● **WRITTEN PROBLEM**: Write out, character for character, the lines from the start of the items through the line that contains "Action: [628, 60]", including that line.

** BEGIN MATERIAL PROVIDED **

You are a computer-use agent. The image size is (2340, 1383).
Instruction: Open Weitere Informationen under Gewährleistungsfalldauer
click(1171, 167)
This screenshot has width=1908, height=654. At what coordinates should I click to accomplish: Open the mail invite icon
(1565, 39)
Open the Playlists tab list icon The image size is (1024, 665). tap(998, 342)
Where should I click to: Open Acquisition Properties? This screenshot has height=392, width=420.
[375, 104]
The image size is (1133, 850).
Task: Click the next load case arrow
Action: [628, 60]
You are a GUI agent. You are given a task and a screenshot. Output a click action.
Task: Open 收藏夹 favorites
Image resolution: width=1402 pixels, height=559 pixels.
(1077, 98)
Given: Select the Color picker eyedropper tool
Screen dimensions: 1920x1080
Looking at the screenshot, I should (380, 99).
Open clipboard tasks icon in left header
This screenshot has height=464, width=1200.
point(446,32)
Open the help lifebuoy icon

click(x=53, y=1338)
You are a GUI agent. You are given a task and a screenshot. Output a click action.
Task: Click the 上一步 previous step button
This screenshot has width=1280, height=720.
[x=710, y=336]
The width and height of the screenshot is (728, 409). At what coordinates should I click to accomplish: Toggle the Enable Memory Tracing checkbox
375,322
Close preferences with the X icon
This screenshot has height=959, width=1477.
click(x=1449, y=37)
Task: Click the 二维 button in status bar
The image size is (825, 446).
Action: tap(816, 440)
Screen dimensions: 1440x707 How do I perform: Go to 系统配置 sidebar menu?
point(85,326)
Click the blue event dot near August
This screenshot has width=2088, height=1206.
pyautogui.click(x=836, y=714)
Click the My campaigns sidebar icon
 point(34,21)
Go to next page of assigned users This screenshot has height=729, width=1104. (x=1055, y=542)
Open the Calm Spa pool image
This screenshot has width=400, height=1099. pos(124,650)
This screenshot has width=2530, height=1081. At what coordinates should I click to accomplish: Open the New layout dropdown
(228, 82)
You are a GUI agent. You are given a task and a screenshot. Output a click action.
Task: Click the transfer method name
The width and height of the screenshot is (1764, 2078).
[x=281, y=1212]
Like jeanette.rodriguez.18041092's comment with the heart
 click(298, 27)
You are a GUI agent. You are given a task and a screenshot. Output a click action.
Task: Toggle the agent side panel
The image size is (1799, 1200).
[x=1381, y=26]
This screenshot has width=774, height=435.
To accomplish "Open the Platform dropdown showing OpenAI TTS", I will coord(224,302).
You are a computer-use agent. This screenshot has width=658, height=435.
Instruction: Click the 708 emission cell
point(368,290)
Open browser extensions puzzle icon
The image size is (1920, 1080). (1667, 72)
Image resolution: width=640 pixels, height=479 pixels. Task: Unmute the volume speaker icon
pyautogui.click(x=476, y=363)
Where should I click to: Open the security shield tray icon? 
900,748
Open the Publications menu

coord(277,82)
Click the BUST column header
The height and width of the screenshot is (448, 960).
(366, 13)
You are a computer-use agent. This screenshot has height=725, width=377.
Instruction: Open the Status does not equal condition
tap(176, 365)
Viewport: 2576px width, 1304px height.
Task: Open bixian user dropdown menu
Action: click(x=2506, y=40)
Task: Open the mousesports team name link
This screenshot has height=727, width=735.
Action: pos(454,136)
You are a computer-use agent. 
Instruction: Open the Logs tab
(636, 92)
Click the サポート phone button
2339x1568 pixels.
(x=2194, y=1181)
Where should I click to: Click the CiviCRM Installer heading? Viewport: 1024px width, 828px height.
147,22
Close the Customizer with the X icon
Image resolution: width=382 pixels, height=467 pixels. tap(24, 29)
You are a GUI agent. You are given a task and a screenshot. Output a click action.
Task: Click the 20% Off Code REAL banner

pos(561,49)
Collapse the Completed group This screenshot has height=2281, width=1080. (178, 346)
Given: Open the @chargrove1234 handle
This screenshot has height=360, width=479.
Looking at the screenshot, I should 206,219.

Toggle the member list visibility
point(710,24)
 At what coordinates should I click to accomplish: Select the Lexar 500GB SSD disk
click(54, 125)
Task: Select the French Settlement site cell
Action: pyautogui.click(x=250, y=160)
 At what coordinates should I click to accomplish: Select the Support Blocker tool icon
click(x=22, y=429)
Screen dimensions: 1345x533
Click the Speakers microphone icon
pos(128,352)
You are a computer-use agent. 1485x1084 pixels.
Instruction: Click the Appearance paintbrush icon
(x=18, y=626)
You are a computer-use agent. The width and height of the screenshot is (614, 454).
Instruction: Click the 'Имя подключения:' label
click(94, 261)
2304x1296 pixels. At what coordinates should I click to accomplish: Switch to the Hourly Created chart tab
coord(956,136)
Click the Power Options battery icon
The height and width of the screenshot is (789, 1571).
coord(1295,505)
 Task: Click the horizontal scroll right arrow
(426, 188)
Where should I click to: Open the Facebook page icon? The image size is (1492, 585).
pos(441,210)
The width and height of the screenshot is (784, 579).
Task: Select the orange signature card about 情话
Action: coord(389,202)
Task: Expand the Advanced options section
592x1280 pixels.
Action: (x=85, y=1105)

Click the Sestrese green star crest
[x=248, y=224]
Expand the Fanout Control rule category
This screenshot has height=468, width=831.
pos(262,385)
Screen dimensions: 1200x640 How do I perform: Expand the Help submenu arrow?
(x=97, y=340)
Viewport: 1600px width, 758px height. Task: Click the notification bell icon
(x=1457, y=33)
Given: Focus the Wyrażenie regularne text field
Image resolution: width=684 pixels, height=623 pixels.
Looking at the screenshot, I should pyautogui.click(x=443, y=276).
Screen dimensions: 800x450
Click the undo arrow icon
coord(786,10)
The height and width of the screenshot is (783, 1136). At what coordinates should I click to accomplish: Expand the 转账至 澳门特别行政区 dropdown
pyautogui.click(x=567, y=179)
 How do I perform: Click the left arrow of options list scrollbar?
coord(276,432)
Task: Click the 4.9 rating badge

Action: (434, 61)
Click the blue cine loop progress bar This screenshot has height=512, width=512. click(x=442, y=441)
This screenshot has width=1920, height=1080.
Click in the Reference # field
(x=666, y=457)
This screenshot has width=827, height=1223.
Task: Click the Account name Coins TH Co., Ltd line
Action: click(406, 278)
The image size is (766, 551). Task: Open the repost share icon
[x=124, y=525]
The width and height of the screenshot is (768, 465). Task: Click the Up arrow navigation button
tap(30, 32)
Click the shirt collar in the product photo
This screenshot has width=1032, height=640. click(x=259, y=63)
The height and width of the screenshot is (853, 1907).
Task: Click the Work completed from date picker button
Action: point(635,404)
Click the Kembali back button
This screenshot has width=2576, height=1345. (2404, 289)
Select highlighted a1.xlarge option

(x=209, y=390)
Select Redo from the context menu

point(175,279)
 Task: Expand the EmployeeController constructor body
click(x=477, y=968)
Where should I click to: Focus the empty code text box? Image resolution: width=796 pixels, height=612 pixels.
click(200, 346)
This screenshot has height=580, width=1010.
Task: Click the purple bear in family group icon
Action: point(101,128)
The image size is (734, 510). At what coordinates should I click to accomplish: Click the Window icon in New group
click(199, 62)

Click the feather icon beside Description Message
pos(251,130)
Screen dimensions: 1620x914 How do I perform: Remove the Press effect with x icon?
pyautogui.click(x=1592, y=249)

** END MATERIAL PROVIDED **

● **TASK SOLUTION**:
You are a computer-use agent. The image size is (2340, 1383).
Instruction: Open Weitere Informationen under Gewährleistungsfalldauer
click(1171, 167)
This screenshot has width=1908, height=654. At what coordinates should I click to accomplish: Open the mail invite icon
(1565, 39)
Open the Playlists tab list icon The image size is (1024, 665). tap(998, 342)
Where should I click to: Open Acquisition Properties? This screenshot has height=392, width=420.
[375, 104]
The image size is (1133, 850).
Task: Click the next load case arrow
Action: [628, 60]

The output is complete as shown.